Collected data entries:
+-------+

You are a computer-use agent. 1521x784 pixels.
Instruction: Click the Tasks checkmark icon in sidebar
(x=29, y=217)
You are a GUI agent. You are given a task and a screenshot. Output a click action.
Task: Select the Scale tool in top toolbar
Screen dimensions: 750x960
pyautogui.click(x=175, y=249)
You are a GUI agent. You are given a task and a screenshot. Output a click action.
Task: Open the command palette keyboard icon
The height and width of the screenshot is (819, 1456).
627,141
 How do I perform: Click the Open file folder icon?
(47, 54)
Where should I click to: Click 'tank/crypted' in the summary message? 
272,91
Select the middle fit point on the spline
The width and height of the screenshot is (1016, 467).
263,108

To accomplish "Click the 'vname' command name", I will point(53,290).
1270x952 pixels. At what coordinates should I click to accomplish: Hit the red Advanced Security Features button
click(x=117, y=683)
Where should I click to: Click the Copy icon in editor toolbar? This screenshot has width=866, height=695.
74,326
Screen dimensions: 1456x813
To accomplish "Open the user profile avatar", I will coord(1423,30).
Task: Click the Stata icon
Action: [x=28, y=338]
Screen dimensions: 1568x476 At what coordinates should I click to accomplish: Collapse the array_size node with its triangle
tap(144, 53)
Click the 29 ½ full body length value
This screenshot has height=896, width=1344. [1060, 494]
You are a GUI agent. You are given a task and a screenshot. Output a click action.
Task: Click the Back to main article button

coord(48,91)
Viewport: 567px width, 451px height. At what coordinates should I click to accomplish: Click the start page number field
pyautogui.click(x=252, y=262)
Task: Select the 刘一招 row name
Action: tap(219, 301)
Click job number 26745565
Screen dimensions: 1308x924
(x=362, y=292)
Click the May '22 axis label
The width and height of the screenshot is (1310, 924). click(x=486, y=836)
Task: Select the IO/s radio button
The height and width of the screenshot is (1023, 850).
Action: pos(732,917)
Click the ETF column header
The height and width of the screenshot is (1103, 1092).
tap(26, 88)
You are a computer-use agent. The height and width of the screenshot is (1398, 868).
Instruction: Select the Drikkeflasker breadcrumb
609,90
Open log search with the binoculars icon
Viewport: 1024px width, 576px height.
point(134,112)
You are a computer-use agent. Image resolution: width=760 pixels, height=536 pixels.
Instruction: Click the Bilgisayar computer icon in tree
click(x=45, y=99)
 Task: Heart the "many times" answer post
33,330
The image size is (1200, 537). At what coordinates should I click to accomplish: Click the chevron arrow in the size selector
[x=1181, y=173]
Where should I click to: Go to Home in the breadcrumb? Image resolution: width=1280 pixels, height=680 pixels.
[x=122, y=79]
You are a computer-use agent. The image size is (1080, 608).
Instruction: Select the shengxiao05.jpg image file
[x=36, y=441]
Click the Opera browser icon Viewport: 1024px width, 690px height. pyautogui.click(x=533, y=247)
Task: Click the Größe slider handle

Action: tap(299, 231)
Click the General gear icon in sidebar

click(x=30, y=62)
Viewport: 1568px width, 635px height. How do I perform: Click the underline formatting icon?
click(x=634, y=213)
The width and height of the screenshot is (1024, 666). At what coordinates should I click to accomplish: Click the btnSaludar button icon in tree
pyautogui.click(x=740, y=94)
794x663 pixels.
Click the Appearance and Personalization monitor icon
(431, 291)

+-------+

* **PROBLEM**:
For the records above, count the lines that contain the word "command" and give only that number.

* **RESULT BELOW**:
2